Could you give the items below as a Markdown table with the columns Row and Entry, numbering each line and leaving out blank lines? Cover only the stretch from the line that contains "This screenshot has width=1232, height=955." through the line that contains "This screenshot has width=715, height=447.", with both of those lines included.

═════ DATA FOR PROCESSING

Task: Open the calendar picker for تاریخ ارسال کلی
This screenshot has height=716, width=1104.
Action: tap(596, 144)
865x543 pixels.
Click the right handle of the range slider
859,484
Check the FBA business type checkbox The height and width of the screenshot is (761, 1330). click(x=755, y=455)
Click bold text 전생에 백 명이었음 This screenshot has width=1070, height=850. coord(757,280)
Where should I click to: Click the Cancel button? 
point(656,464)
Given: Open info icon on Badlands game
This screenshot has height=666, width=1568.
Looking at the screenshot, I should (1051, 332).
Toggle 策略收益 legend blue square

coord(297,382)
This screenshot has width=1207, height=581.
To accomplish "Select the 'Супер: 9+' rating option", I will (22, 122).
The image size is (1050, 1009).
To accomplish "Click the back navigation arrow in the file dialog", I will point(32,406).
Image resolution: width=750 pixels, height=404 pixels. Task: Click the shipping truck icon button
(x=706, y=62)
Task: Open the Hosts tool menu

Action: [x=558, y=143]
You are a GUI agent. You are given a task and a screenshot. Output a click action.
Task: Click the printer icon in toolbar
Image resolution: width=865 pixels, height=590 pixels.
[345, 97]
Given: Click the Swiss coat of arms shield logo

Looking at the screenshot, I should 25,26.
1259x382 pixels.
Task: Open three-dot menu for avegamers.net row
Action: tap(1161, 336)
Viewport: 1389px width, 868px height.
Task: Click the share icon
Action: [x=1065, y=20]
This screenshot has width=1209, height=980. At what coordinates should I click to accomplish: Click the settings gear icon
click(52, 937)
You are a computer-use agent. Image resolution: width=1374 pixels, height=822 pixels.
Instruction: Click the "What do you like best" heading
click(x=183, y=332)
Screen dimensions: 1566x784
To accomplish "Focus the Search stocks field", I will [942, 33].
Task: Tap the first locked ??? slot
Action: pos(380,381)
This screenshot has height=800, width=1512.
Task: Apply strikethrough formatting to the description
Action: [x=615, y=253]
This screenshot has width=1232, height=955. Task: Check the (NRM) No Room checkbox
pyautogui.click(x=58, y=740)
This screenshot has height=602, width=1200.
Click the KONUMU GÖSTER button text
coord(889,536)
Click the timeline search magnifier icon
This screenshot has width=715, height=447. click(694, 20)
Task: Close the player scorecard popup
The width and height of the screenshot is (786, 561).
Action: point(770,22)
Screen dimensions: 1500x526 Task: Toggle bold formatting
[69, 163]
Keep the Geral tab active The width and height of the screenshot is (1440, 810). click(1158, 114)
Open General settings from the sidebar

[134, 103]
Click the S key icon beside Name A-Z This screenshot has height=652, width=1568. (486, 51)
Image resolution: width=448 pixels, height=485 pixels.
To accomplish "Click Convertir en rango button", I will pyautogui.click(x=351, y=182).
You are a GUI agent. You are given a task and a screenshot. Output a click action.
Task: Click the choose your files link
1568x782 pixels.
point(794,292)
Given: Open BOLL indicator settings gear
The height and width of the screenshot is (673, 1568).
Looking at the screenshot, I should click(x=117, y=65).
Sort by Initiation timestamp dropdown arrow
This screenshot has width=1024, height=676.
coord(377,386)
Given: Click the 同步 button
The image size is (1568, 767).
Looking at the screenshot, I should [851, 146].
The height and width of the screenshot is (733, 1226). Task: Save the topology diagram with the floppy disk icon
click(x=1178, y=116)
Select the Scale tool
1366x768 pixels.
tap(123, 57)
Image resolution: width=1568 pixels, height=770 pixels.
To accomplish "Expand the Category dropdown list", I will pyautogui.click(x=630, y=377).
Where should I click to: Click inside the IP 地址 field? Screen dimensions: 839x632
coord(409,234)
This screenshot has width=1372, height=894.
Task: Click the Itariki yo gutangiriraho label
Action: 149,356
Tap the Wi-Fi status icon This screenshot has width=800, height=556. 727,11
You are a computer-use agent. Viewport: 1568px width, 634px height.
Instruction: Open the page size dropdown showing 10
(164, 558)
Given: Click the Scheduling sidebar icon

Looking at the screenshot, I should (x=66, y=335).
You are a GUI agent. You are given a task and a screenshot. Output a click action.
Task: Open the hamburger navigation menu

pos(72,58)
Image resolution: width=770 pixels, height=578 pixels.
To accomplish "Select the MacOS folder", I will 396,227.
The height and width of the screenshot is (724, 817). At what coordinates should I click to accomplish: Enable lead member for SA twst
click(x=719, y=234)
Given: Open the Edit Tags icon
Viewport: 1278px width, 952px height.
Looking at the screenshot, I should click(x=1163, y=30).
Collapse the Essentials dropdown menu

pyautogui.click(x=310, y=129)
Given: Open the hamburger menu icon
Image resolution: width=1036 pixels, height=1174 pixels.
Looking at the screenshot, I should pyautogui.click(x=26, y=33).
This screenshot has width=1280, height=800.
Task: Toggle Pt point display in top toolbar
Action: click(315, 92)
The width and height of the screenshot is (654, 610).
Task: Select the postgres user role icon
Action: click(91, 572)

══════════

### SOLUTION TO THIS PROBLEM
| Row | Entry |
|---|---|
| 1 | This screenshot has width=1232, height=955. Task: Check the (NRM) No Room checkbox |
| 2 | pyautogui.click(x=58, y=740) |
| 3 | This screenshot has height=602, width=1200. |
| 4 | Click the KONUMU GÖSTER button text |
| 5 | coord(889,536) |
| 6 | Click the timeline search magnifier icon |
| 7 | This screenshot has width=715, height=447. click(694, 20) |